- **RECORDED INFORMATION**:
= Beginning of Section =

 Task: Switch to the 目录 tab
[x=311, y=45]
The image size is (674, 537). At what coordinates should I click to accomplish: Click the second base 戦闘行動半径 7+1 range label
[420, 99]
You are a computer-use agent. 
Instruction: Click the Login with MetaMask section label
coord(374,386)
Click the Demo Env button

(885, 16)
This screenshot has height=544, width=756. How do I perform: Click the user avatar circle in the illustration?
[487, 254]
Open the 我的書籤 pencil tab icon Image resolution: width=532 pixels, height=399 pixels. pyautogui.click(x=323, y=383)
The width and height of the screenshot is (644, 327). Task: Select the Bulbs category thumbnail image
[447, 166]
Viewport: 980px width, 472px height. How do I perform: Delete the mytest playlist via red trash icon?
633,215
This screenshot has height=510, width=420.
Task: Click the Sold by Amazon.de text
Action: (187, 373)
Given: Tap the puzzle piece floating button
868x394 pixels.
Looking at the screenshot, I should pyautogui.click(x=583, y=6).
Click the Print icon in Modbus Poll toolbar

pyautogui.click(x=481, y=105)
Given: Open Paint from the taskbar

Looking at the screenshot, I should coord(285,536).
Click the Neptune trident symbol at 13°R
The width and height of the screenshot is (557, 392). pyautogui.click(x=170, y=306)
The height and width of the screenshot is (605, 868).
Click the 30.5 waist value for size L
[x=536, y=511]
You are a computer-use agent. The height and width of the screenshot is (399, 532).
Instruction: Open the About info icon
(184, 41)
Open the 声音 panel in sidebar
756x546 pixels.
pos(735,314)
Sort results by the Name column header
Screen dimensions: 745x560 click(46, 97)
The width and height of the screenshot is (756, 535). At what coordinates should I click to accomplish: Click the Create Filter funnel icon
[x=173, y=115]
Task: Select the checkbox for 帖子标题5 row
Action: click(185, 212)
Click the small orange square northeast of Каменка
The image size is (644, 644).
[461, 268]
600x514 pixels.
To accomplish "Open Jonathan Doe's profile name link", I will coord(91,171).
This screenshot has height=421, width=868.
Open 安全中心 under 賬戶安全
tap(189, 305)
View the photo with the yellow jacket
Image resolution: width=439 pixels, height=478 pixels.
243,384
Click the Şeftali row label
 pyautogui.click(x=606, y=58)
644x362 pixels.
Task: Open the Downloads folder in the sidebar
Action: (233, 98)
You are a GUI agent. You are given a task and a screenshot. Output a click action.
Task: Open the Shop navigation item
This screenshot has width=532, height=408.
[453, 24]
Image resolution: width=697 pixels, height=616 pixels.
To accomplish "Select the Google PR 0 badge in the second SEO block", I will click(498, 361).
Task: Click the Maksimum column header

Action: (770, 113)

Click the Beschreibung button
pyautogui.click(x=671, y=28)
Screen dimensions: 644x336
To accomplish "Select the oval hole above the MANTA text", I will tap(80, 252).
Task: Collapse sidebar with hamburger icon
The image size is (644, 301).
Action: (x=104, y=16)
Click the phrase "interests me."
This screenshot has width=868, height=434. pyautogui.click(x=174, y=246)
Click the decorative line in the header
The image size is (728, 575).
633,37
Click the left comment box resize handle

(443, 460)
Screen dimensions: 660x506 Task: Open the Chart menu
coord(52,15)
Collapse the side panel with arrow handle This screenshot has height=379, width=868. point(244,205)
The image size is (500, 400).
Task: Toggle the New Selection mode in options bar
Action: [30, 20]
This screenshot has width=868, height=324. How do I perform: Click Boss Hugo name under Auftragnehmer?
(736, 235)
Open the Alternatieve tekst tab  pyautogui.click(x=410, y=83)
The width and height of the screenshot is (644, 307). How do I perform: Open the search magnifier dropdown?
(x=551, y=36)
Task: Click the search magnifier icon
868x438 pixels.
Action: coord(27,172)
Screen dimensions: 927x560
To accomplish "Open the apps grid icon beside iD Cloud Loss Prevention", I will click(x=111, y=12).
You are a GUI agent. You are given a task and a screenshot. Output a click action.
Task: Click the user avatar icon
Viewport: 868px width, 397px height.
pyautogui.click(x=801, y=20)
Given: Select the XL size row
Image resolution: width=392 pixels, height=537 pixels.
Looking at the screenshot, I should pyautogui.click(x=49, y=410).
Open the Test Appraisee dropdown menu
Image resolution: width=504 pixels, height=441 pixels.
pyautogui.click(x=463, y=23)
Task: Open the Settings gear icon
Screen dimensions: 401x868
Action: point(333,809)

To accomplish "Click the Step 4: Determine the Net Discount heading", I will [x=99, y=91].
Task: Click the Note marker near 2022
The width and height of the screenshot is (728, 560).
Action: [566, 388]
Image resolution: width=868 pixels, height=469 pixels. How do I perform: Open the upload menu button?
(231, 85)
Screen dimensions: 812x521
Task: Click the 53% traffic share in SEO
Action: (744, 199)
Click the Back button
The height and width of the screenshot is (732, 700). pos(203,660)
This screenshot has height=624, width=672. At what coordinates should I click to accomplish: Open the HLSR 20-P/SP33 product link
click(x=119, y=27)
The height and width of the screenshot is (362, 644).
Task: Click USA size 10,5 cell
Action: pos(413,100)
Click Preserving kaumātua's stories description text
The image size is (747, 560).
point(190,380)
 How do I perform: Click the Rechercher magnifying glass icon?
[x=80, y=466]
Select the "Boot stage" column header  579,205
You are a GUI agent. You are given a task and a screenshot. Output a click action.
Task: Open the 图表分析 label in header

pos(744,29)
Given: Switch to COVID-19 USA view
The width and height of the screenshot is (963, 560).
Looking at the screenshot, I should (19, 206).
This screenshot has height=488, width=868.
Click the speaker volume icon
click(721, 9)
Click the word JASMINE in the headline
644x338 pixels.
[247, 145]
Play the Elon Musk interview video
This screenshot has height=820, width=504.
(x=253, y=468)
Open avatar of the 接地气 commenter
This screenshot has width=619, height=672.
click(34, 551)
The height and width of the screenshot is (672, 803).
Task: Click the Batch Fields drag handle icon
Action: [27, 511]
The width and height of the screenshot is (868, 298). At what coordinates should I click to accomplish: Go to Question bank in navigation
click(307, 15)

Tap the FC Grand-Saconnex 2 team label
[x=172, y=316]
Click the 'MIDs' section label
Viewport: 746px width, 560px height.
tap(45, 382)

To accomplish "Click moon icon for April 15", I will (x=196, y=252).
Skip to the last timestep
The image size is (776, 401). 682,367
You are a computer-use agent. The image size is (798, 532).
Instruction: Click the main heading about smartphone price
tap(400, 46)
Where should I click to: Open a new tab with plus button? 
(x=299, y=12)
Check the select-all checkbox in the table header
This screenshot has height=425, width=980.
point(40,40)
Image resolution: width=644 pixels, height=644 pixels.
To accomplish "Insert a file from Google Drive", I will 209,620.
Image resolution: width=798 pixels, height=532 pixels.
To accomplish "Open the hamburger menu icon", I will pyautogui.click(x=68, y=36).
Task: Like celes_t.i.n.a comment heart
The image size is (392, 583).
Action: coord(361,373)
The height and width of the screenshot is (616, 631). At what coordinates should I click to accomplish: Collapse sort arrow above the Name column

= End of Section =

- **DIRECTIONS FOR THIS TASK**:
Retype every record without alteration.

- **EXERCISE OUTPUT**:
 Task: Switch to the 目录 tab
[x=311, y=45]
The image size is (674, 537). At what coordinates should I click to accomplish: Click the second base 戦闘行動半径 7+1 range label
[420, 99]
You are a computer-use agent. 
Instruction: Click the Login with MetaMask section label
coord(374,386)
Click the Demo Env button

(885, 16)
This screenshot has height=544, width=756. How do I perform: Click the user avatar circle in the illustration?
[487, 254]
Open the 我的書籤 pencil tab icon Image resolution: width=532 pixels, height=399 pixels. pyautogui.click(x=323, y=383)
The width and height of the screenshot is (644, 327). Task: Select the Bulbs category thumbnail image
[447, 166]
Viewport: 980px width, 472px height. How do I perform: Delete the mytest playlist via red trash icon?
633,215
This screenshot has height=510, width=420.
Task: Click the Sold by Amazon.de text
Action: (187, 373)
Given: Tap the puzzle piece floating button
868x394 pixels.
Looking at the screenshot, I should pyautogui.click(x=583, y=6).
Click the Print icon in Modbus Poll toolbar

pyautogui.click(x=481, y=105)
Given: Open Paint from the taskbar

Looking at the screenshot, I should coord(285,536).
Click the Neptune trident symbol at 13°R
The width and height of the screenshot is (557, 392). pyautogui.click(x=170, y=306)
The height and width of the screenshot is (605, 868).
Click the 30.5 waist value for size L
[x=536, y=511]
You are a computer-use agent. The height and width of the screenshot is (399, 532).
Instruction: Open the About info icon
(184, 41)
Open the 声音 panel in sidebar
756x546 pixels.
pos(735,314)
Sort results by the Name column header
Screen dimensions: 745x560 click(46, 97)
The width and height of the screenshot is (756, 535). At what coordinates should I click to accomplish: Click the Create Filter funnel icon
[x=173, y=115]
Task: Select the checkbox for 帖子标题5 row
Action: click(185, 212)
Click the small orange square northeast of Каменка
The image size is (644, 644).
[461, 268]
600x514 pixels.
To accomplish "Open Jonathan Doe's profile name link", I will coord(91,171).
This screenshot has height=421, width=868.
Open 安全中心 under 賬戶安全
tap(189, 305)
View the photo with the yellow jacket
Image resolution: width=439 pixels, height=478 pixels.
243,384
Click the Şeftali row label
 pyautogui.click(x=606, y=58)
644x362 pixels.
Task: Open the Downloads folder in the sidebar
Action: (233, 98)
You are a GUI agent. You are given a task and a screenshot. Output a click action.
Task: Open the Shop navigation item
This screenshot has width=532, height=408.
[453, 24]
Image resolution: width=697 pixels, height=616 pixels.
To accomplish "Select the Google PR 0 badge in the second SEO block", I will click(498, 361).
Task: Click the Maksimum column header

Action: (770, 113)

Click the Beschreibung button
pyautogui.click(x=671, y=28)
Screen dimensions: 644x336
To accomplish "Select the oval hole above the MANTA text", I will tap(80, 252).
Task: Collapse sidebar with hamburger icon
The image size is (644, 301).
Action: (x=104, y=16)
Click the phrase "interests me."
This screenshot has width=868, height=434. pyautogui.click(x=174, y=246)
Click the decorative line in the header
The image size is (728, 575).
633,37
Click the left comment box resize handle

(443, 460)
Screen dimensions: 660x506 Task: Open the Chart menu
coord(52,15)
Collapse the side panel with arrow handle This screenshot has height=379, width=868. point(244,205)
The image size is (500, 400).
Task: Toggle the New Selection mode in options bar
Action: [30, 20]
This screenshot has width=868, height=324. How do I perform: Click Boss Hugo name under Auftragnehmer?
(736, 235)
Open the Alternatieve tekst tab  pyautogui.click(x=410, y=83)
The width and height of the screenshot is (644, 307). How do I perform: Open the search magnifier dropdown?
(x=551, y=36)
Task: Click the search magnifier icon
868x438 pixels.
Action: coord(27,172)
Screen dimensions: 927x560
To accomplish "Open the apps grid icon beside iD Cloud Loss Prevention", I will click(x=111, y=12).
You are a GUI agent. You are given a task and a screenshot. Output a click action.
Task: Click the user avatar icon
Viewport: 868px width, 397px height.
pyautogui.click(x=801, y=20)
Given: Select the XL size row
Image resolution: width=392 pixels, height=537 pixels.
Looking at the screenshot, I should pyautogui.click(x=49, y=410).
Open the Test Appraisee dropdown menu
Image resolution: width=504 pixels, height=441 pixels.
pyautogui.click(x=463, y=23)
Task: Open the Settings gear icon
Screen dimensions: 401x868
Action: point(333,809)

To accomplish "Click the Step 4: Determine the Net Discount heading", I will [x=99, y=91].
Task: Click the Note marker near 2022
The width and height of the screenshot is (728, 560).
Action: [566, 388]
Image resolution: width=868 pixels, height=469 pixels. How do I perform: Open the upload menu button?
(231, 85)
Screen dimensions: 812x521
Task: Click the 53% traffic share in SEO
Action: (744, 199)
Click the Back button
The height and width of the screenshot is (732, 700). pos(203,660)
This screenshot has height=624, width=672. At what coordinates should I click to accomplish: Open the HLSR 20-P/SP33 product link
click(x=119, y=27)
The height and width of the screenshot is (362, 644).
Task: Click USA size 10,5 cell
Action: pos(413,100)
Click Preserving kaumātua's stories description text
The image size is (747, 560).
point(190,380)
 How do I perform: Click the Rechercher magnifying glass icon?
[x=80, y=466]
Select the "Boot stage" column header  579,205
You are a GUI agent. You are given a task and a screenshot. Output a click action.
Task: Open the 图表分析 label in header

pos(744,29)
Given: Switch to COVID-19 USA view
The width and height of the screenshot is (963, 560).
Looking at the screenshot, I should (19, 206).
This screenshot has height=488, width=868.
Click the speaker volume icon
click(721, 9)
Click the word JASMINE in the headline
644x338 pixels.
[247, 145]
Play the Elon Musk interview video
This screenshot has height=820, width=504.
(x=253, y=468)
Open avatar of the 接地气 commenter
This screenshot has width=619, height=672.
click(34, 551)
The height and width of the screenshot is (672, 803).
Task: Click the Batch Fields drag handle icon
Action: [27, 511]
The width and height of the screenshot is (868, 298). At what coordinates should I click to accomplish: Go to Question bank in navigation
click(307, 15)

Tap the FC Grand-Saconnex 2 team label
[x=172, y=316]
Click the 'MIDs' section label
Viewport: 746px width, 560px height.
tap(45, 382)

To accomplish "Click moon icon for April 15", I will (x=196, y=252).
Skip to the last timestep
The image size is (776, 401). 682,367
You are a computer-use agent. The image size is (798, 532).
Instruction: Click the main heading about smartphone price
tap(400, 46)
Where should I click to: Open a new tab with plus button? 
(x=299, y=12)
Check the select-all checkbox in the table header
This screenshot has height=425, width=980.
point(40,40)
Image resolution: width=644 pixels, height=644 pixels.
To accomplish "Insert a file from Google Drive", I will 209,620.
Image resolution: width=798 pixels, height=532 pixels.
To accomplish "Open the hamburger menu icon", I will pyautogui.click(x=68, y=36).
Task: Like celes_t.i.n.a comment heart
The image size is (392, 583).
Action: coord(361,373)
The height and width of the screenshot is (616, 631). At what coordinates should I click to accomplish: Collapse sort arrow above the Name column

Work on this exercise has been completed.